━━ Source material ━━
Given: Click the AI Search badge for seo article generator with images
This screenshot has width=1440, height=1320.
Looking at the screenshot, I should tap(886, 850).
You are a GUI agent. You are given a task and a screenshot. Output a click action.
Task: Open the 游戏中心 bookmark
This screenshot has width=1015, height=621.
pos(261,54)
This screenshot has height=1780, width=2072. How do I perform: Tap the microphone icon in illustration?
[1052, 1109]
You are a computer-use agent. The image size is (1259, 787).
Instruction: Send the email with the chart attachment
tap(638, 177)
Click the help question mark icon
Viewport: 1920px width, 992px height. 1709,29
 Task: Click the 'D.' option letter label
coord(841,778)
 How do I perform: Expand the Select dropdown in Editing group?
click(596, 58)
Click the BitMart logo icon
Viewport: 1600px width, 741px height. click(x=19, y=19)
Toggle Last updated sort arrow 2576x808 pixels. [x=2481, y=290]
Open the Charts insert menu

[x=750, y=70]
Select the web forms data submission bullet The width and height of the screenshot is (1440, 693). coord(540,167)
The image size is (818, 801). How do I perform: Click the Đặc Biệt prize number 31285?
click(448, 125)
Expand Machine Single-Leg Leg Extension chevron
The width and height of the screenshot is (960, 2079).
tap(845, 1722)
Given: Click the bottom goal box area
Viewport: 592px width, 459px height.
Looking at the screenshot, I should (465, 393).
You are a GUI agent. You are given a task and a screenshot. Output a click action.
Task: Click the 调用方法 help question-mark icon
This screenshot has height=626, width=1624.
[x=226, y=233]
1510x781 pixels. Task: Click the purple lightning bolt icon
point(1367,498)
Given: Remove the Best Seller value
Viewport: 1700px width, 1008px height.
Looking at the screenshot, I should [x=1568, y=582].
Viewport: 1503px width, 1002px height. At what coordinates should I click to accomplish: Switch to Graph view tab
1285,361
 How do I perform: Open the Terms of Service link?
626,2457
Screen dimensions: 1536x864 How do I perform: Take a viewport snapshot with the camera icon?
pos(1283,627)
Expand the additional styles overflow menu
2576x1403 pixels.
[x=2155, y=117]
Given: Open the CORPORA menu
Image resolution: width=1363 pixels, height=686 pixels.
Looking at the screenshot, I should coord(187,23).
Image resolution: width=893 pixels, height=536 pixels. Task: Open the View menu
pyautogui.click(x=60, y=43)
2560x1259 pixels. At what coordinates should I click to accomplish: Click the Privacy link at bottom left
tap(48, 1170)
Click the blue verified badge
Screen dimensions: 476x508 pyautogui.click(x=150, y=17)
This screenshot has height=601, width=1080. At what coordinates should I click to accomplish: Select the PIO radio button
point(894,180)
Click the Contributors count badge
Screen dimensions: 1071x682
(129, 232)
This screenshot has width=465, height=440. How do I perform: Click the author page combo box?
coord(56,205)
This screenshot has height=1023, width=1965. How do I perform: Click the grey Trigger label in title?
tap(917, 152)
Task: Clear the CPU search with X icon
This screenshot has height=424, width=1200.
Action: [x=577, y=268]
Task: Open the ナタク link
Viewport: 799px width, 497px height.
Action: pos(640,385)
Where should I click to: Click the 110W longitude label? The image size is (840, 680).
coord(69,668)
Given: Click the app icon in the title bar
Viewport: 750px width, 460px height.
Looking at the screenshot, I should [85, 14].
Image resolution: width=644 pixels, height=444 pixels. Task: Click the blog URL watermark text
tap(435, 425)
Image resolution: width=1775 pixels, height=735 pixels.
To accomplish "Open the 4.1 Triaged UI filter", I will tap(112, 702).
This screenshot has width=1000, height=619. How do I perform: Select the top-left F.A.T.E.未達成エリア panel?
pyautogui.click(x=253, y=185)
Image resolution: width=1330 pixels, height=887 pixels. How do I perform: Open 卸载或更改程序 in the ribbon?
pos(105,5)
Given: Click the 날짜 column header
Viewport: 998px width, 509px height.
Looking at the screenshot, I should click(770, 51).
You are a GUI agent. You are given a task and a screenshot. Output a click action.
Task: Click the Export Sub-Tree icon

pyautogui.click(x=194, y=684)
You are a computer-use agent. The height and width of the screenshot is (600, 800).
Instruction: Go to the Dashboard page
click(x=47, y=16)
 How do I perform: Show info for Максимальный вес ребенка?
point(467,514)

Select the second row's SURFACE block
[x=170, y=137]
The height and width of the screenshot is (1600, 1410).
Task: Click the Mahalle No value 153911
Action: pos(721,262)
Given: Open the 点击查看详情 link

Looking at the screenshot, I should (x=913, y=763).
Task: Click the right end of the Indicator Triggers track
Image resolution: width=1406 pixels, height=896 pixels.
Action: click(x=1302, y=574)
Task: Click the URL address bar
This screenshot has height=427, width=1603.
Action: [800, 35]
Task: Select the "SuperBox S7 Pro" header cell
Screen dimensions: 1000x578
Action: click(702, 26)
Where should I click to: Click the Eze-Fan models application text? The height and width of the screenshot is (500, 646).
━━━
Description of the task. Your answer should consist of the material above, written out word for word.

Output below.
Given: Click the AI Search badge for seo article generator with images
This screenshot has width=1440, height=1320.
Looking at the screenshot, I should tap(886, 850).
You are a GUI agent. You are given a task and a screenshot. Output a click action.
Task: Open the 游戏中心 bookmark
This screenshot has width=1015, height=621.
pos(261,54)
This screenshot has height=1780, width=2072. How do I perform: Tap the microphone icon in illustration?
[1052, 1109]
You are a computer-use agent. The image size is (1259, 787).
Instruction: Send the email with the chart attachment
tap(638, 177)
Click the help question mark icon
Viewport: 1920px width, 992px height. 1709,29
 Task: Click the 'D.' option letter label
coord(841,778)
 How do I perform: Expand the Select dropdown in Editing group?
click(596, 58)
Click the BitMart logo icon
Viewport: 1600px width, 741px height. click(x=19, y=19)
Toggle Last updated sort arrow 2576x808 pixels. [x=2481, y=290]
Open the Charts insert menu

[x=750, y=70]
Select the web forms data submission bullet The width and height of the screenshot is (1440, 693). coord(540,167)
The image size is (818, 801). How do I perform: Click the Đặc Biệt prize number 31285?
click(448, 125)
Expand Machine Single-Leg Leg Extension chevron
The width and height of the screenshot is (960, 2079).
tap(845, 1722)
Given: Click the bottom goal box area
Viewport: 592px width, 459px height.
Looking at the screenshot, I should (465, 393).
You are a GUI agent. You are given a task and a screenshot. Output a click action.
Task: Click the 调用方法 help question-mark icon
This screenshot has height=626, width=1624.
[x=226, y=233]
1510x781 pixels. Task: Click the purple lightning bolt icon
point(1367,498)
Given: Remove the Best Seller value
Viewport: 1700px width, 1008px height.
Looking at the screenshot, I should [x=1568, y=582].
Viewport: 1503px width, 1002px height. At what coordinates should I click to accomplish: Switch to Graph view tab
1285,361
 How do I perform: Open the Terms of Service link?
626,2457
Screen dimensions: 1536x864 How do I perform: Take a viewport snapshot with the camera icon?
pos(1283,627)
Expand the additional styles overflow menu
2576x1403 pixels.
[x=2155, y=117]
Given: Open the CORPORA menu
Image resolution: width=1363 pixels, height=686 pixels.
Looking at the screenshot, I should coord(187,23).
Image resolution: width=893 pixels, height=536 pixels. Task: Open the View menu
pyautogui.click(x=60, y=43)
2560x1259 pixels. At what coordinates should I click to accomplish: Click the Privacy link at bottom left
tap(48, 1170)
Click the blue verified badge
Screen dimensions: 476x508 pyautogui.click(x=150, y=17)
This screenshot has height=601, width=1080. At what coordinates should I click to accomplish: Select the PIO radio button
point(894,180)
Click the Contributors count badge
Screen dimensions: 1071x682
(129, 232)
This screenshot has width=465, height=440. How do I perform: Click the author page combo box?
coord(56,205)
This screenshot has height=1023, width=1965. How do I perform: Click the grey Trigger label in title?
tap(917, 152)
Task: Clear the CPU search with X icon
This screenshot has height=424, width=1200.
Action: [x=577, y=268]
Task: Open the ナタク link
Viewport: 799px width, 497px height.
Action: pos(640,385)
Where should I click to: Click the 110W longitude label? The image size is (840, 680).
coord(69,668)
Given: Click the app icon in the title bar
Viewport: 750px width, 460px height.
Looking at the screenshot, I should [85, 14].
Image resolution: width=644 pixels, height=444 pixels. Task: Click the blog URL watermark text
tap(435, 425)
Image resolution: width=1775 pixels, height=735 pixels.
To accomplish "Open the 4.1 Triaged UI filter", I will tap(112, 702).
This screenshot has width=1000, height=619. How do I perform: Select the top-left F.A.T.E.未達成エリア panel?
pyautogui.click(x=253, y=185)
Image resolution: width=1330 pixels, height=887 pixels. How do I perform: Open 卸载或更改程序 in the ribbon?
pos(105,5)
Given: Click the 날짜 column header
Viewport: 998px width, 509px height.
Looking at the screenshot, I should click(770, 51).
You are a GUI agent. You are given a task and a screenshot. Output a click action.
Task: Click the Export Sub-Tree icon

pyautogui.click(x=194, y=684)
You are a computer-use agent. The height and width of the screenshot is (600, 800).
Instruction: Go to the Dashboard page
click(x=47, y=16)
 How do I perform: Show info for Максимальный вес ребенка?
point(467,514)

Select the second row's SURFACE block
[x=170, y=137]
The height and width of the screenshot is (1600, 1410).
Task: Click the Mahalle No value 153911
Action: pos(721,262)
Given: Open the 点击查看详情 link

Looking at the screenshot, I should (x=913, y=763).
Task: Click the right end of the Indicator Triggers track
Image resolution: width=1406 pixels, height=896 pixels.
Action: click(x=1302, y=574)
Task: Click the URL address bar
This screenshot has height=427, width=1603.
Action: [800, 35]
Task: Select the "SuperBox S7 Pro" header cell
Screen dimensions: 1000x578
Action: click(702, 26)
Where should I click to: Click the Eze-Fan models application text? The height and width of the screenshot is (500, 646).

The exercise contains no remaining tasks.